綺麗になりたいとか、華やかな容姿が欲しいとか、魅力的な身体がほしいとは言わない。


自分で言うのもなんだが、パーツはいいものを持っていると思う。



………色さえ、もう少し普通であれば。





彼の胸を手で押し、起き上がる。



色白の彼に触れた自分の手は、彼よりも真っ白だった。



まるで色がないように。




風になびく髪が視界に入る。

髪もまつげも、肌も瞳も異色で。



とでも人前にさらせる容姿でないことは、自覚している。


だからといって自分を卑下ひげするつもりはない。





こんな私でもいいと、彼はいってくれるから。





それでもやっぱり、外で彼の隣を歩くには、

自信を持てるものではない。


もとより監禁生活が長かった。

外を平気で素面で歩くことはできない。







「…………」


「…………」






するり、と彼が私の頰に触れた。


顔を上げると、静かに私を見下ろす彼。







「………鬼逸、さん?」


「……………」





彼ーーー鬼逸は大きな手で私の頰を撫でた。


それからゆっくりと手を滑らせ、頰から首筋へ、さらに鎖骨から胸のラインをなぞり、体の線をそっと指で確かめるように触れてくる。





「.………容姿なんて、気にしなくていい」


「…………」


「お前が男でも女でも、幼児でも老人でも俺には変わらねぇよ」


「…………どう言う、意味?」





彼の言いたいことはきっと、この言葉通りの意味ではない。


考えても出てこない答えに、じっと漆黒を見つめ返した。


吸い込まれそうな、漆黒を。






「…………性別とか、時間とか、見た目とか。

そんなのはどうでもいいって言ってんだ」


「……?じゃあ、君には何が大事なんだい?」






私の体のラインを何度も往復するように触っていたユウの手が、再び私の頰に触れた。



それから…。





「………今ここにいんのがお前だってこと」






軽く触れ合った唇を離すと、彼はふわりと笑ってそう言った。








「…………」


「だいたい、俺は初めて会った時お前のこと男だと思ってたしな」


「………どう考えても最初から女にしか見えない見た目してたと思うんだけど」


「お前に完璧な男装されたら、誰にもわかんねぇよ」


「………」


「………まぁ、性別なんて関係なかったからな。

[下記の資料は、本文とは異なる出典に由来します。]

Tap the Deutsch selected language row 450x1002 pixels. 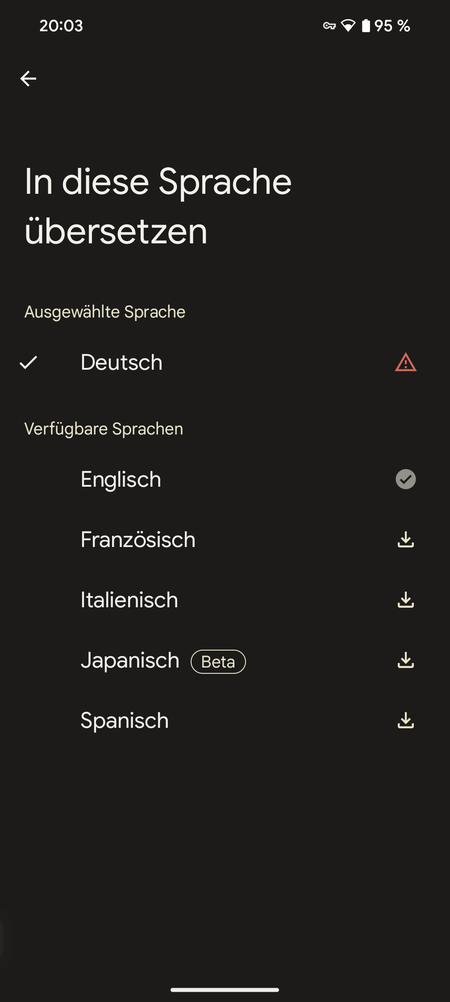225,363
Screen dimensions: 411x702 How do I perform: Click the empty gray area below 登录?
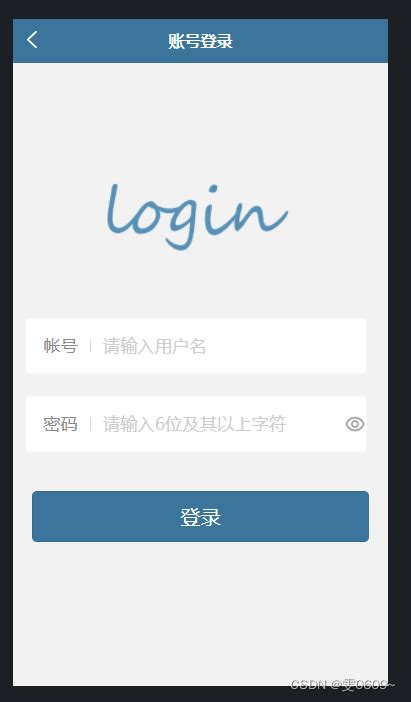point(200,613)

大人か子供か。……それだけだった」


「…………そうだね」


「…………でも、俺にとってお前だけは違かった」


「……………」







ふと、彼が視線を落とした。


その視線をたどると、私の手があった。




私の頰に触れていた手を離し、彼は私を包むように抱きしめる。







「………」


「………」









私たちは、お互いに多くを語らない。


きっとお互いに、何が言いたいかを何となく理解しているから。



そして。




お互いに、理解されることを望んでいないから。










ただ、ここにいて、

隣にいる。




それだけでいい。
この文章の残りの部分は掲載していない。